While she includes the expected lessons of not taking any day for granted, and appreciating her children even more, she also shares what she has learned from Wharton management professor Adam Grant — a collaborator as well as a friend — about cultivating resilience. And she specifically comments on what to say and not say to someone grieving. "How are you today?" is much better than the same question without the "today," she said, because it speaks to a grieving person's constant struggle to get through the day.
"You and your children will find happiness again," she writes, brings far less comfort than the more truthful "you will find a new normal, but it will never be as good."

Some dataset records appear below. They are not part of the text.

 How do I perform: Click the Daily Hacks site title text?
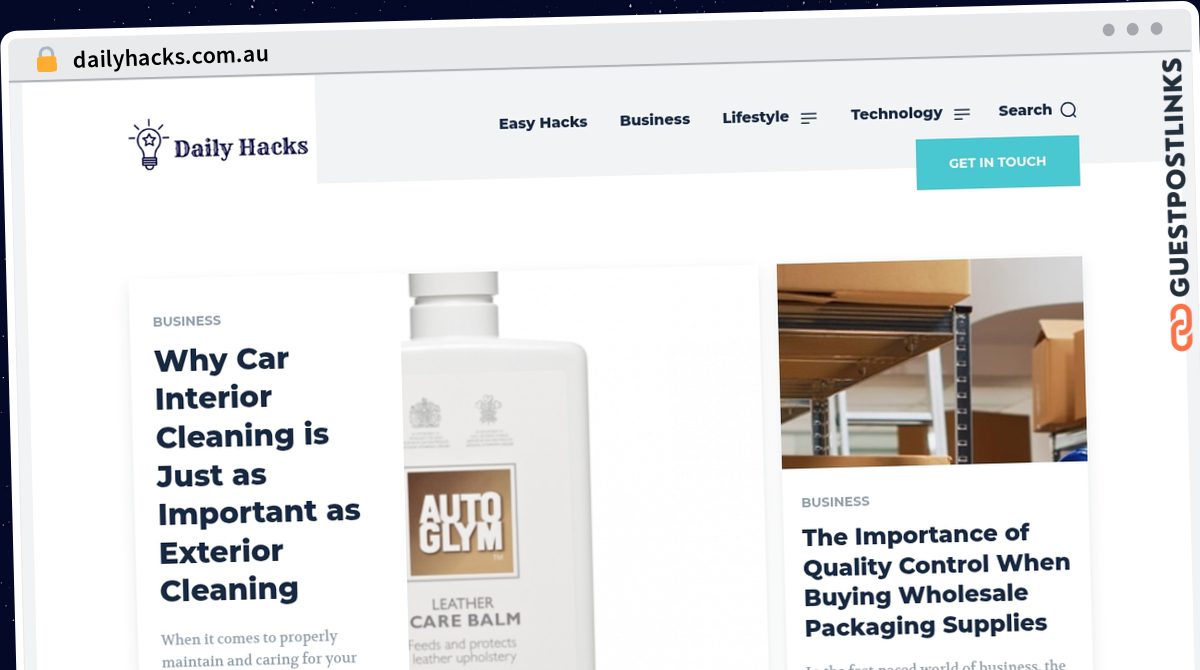[241, 148]
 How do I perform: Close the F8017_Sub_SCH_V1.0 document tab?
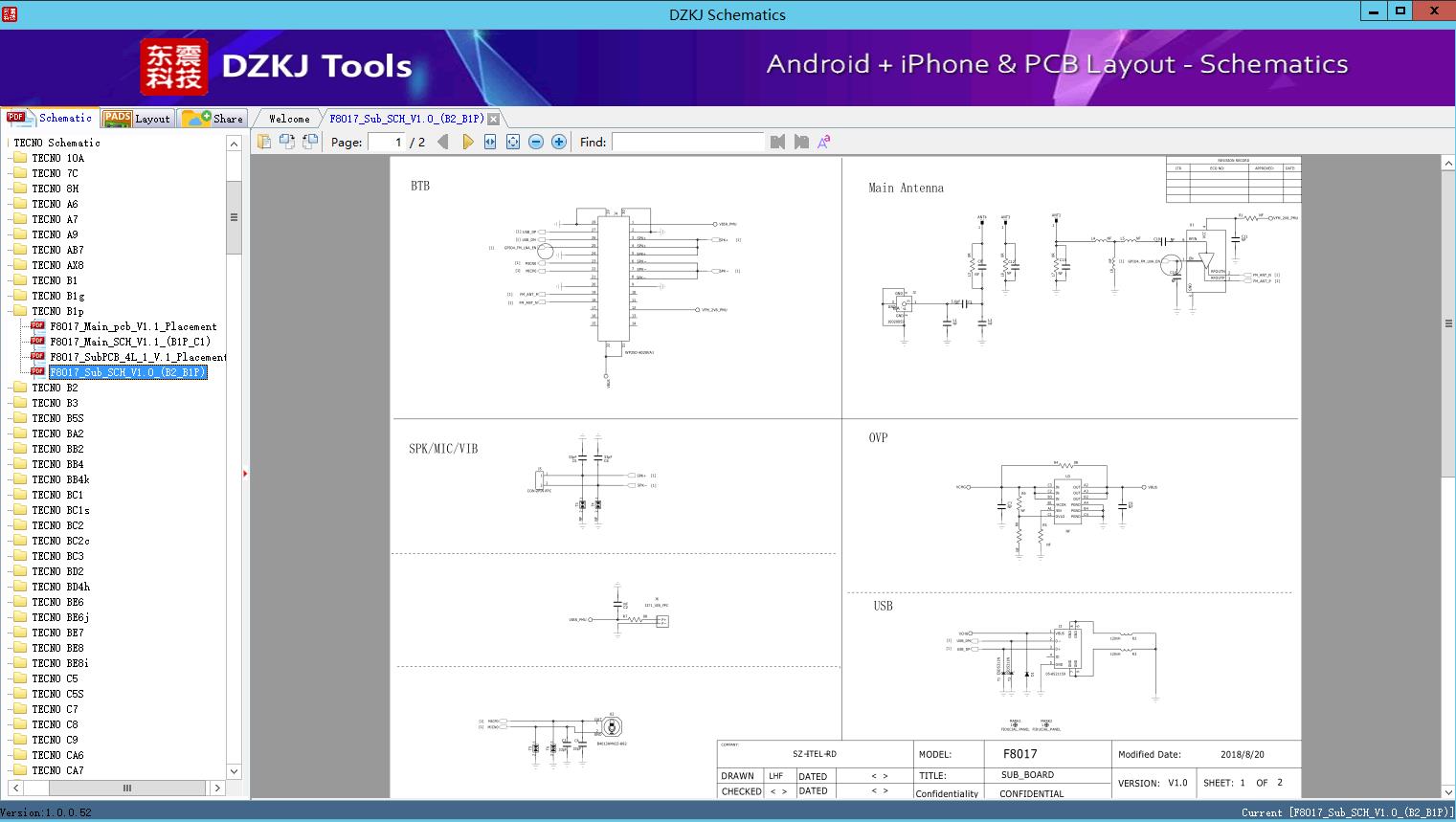click(x=493, y=119)
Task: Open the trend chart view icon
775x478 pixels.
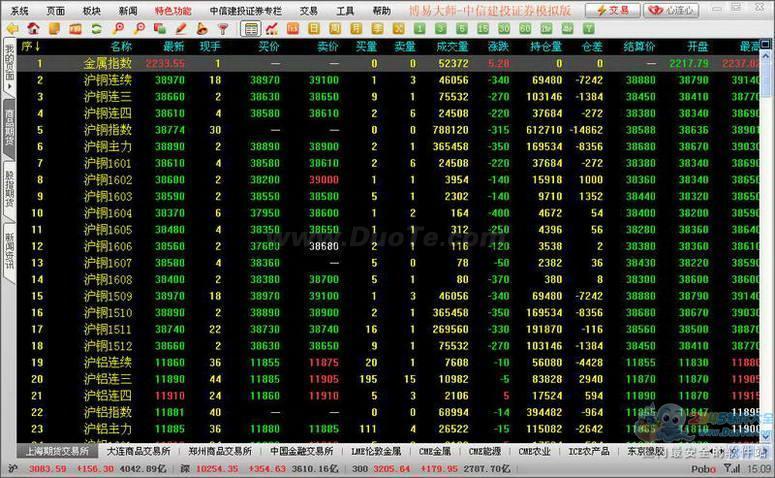Action: [x=271, y=28]
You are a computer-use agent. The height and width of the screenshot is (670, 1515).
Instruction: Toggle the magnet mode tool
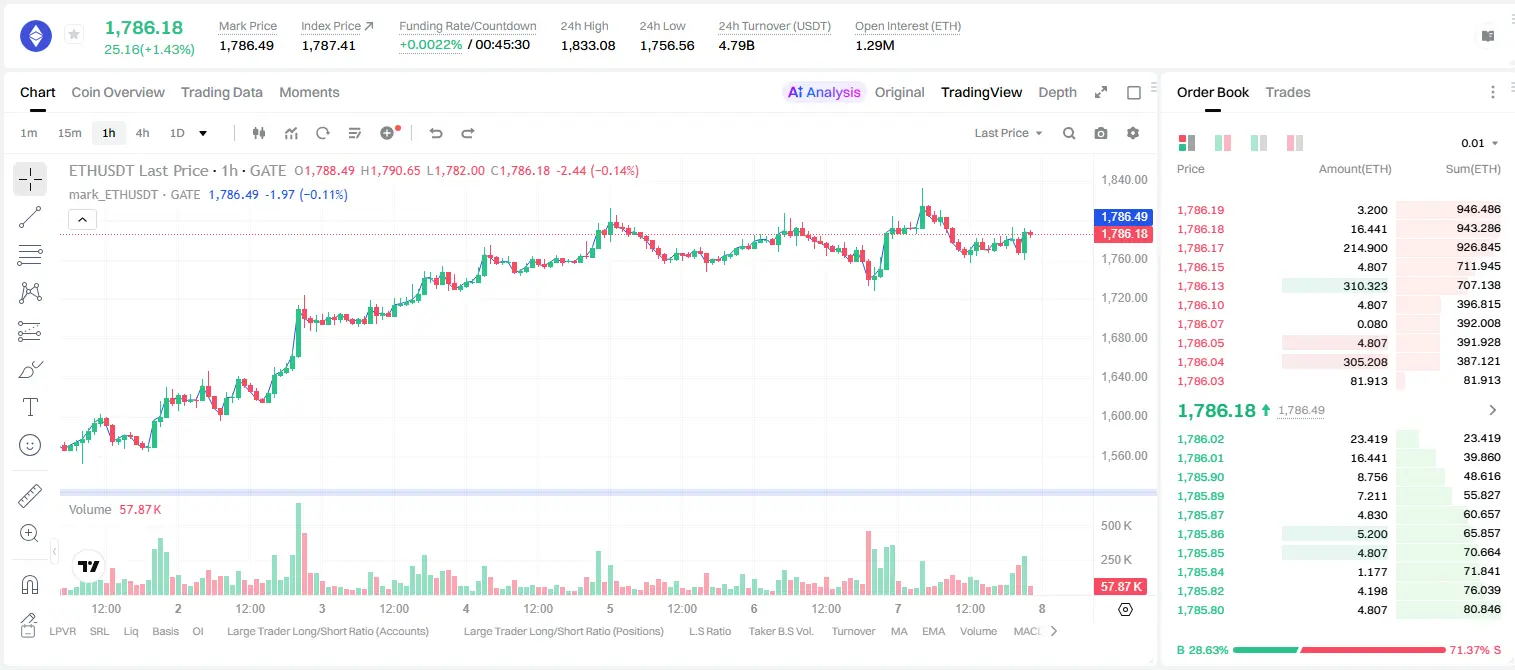[x=30, y=584]
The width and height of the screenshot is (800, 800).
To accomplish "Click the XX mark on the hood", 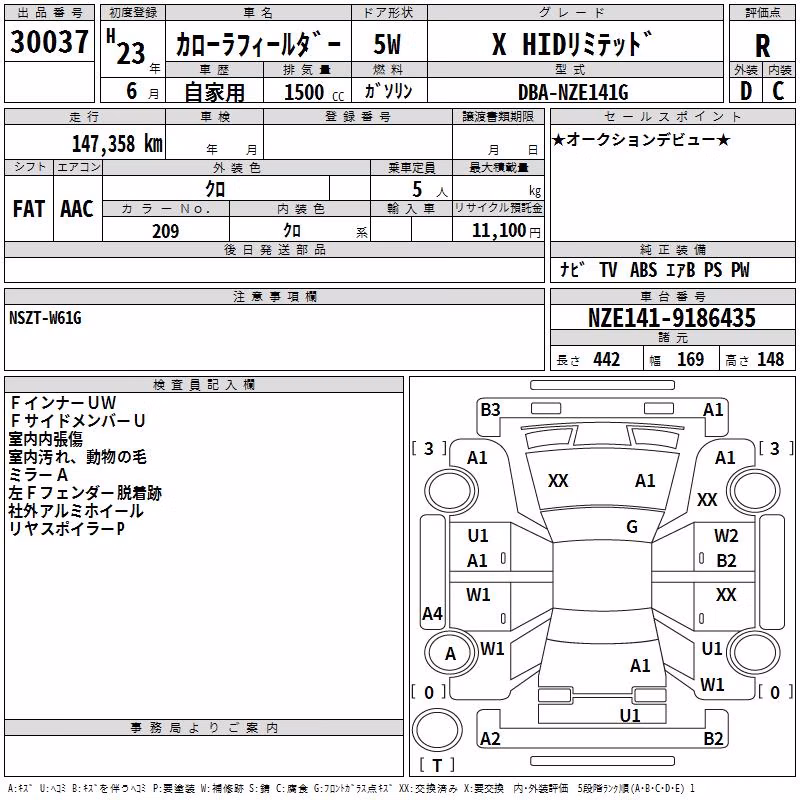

And around the workplace, she realized her professional relationships would suffer unless she was "more open and vulnerable than I ever wanted to be." She told colleagues to ask honest questions and tell her how they felt. "One colleague admitted she'd been driving by my house frequently, not sure if she should come in. Another said he was paralyzed when I was around, worried he might say the wrong thing. Speaking openly replaced the fear of doing and saying the wrong thing."
Sandberg's tribute ends with a rallying cry for anyone experiencing grief. A friend, Sandberg said, was helping her come up with someone who could step in for Goldberg at a kid's activity, and she mourned "but I want Dave. I want option A." He told her: "Option A is not available. So let's just kick the s--- out of option B."
Sandberg closed her post by promising her husband she would do just that, even if she'd always feel his loss. "I will always mourn for option A."